- To be done -
Write out all of the items below again, replacing "image size" with "frame size" everywhere it occurs and changing nothing else.

[Entries for text and item locations]
-----

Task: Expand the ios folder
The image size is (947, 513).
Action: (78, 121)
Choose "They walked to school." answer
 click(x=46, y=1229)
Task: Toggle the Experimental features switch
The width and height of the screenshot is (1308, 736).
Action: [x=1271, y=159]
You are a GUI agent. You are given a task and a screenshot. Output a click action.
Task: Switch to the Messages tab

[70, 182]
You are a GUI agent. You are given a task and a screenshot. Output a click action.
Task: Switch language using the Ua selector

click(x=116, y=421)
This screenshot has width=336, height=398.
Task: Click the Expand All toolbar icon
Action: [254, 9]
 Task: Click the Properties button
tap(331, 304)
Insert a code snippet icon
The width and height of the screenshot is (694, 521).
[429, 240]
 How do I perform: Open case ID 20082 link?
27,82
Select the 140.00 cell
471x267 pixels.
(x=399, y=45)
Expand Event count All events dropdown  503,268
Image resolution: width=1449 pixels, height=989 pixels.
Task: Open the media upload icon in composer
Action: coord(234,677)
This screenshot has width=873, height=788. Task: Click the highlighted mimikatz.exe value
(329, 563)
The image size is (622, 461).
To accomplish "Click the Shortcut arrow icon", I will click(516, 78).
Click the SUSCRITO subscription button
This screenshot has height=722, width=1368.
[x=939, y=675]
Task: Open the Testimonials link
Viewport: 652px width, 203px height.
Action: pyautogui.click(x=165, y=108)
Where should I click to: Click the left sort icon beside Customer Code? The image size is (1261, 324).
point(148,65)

-----

- Final answer -
Task: Expand the ios folder
The frame size is (947, 513).
Action: (78, 121)
Choose "They walked to school." answer
 click(x=46, y=1229)
Task: Toggle the Experimental features switch
The width and height of the screenshot is (1308, 736).
Action: [x=1271, y=159]
You are a GUI agent. You are given a task and a screenshot. Output a click action.
Task: Switch to the Messages tab

[70, 182]
You are a GUI agent. You are given a task and a screenshot. Output a click action.
Task: Switch language using the Ua selector

click(x=116, y=421)
This screenshot has width=336, height=398.
Task: Click the Expand All toolbar icon
Action: [254, 9]
 Task: Click the Properties button
tap(331, 304)
Insert a code snippet icon
The width and height of the screenshot is (694, 521).
[429, 240]
 How do I perform: Open case ID 20082 link?
27,82
Select the 140.00 cell
471x267 pixels.
(x=399, y=45)
Expand Event count All events dropdown  503,268
Image resolution: width=1449 pixels, height=989 pixels.
Task: Open the media upload icon in composer
Action: coord(234,677)
This screenshot has width=873, height=788. Task: Click the highlighted mimikatz.exe value
(329, 563)
The frame size is (622, 461).
To accomplish "Click the Shortcut arrow icon", I will click(516, 78).
Click the SUSCRITO subscription button
This screenshot has height=722, width=1368.
[x=939, y=675]
Task: Open the Testimonials link
Viewport: 652px width, 203px height.
Action: pyautogui.click(x=165, y=108)
Where should I click to: Click the left sort icon beside Customer Code? The frame size is (1261, 324).
point(148,65)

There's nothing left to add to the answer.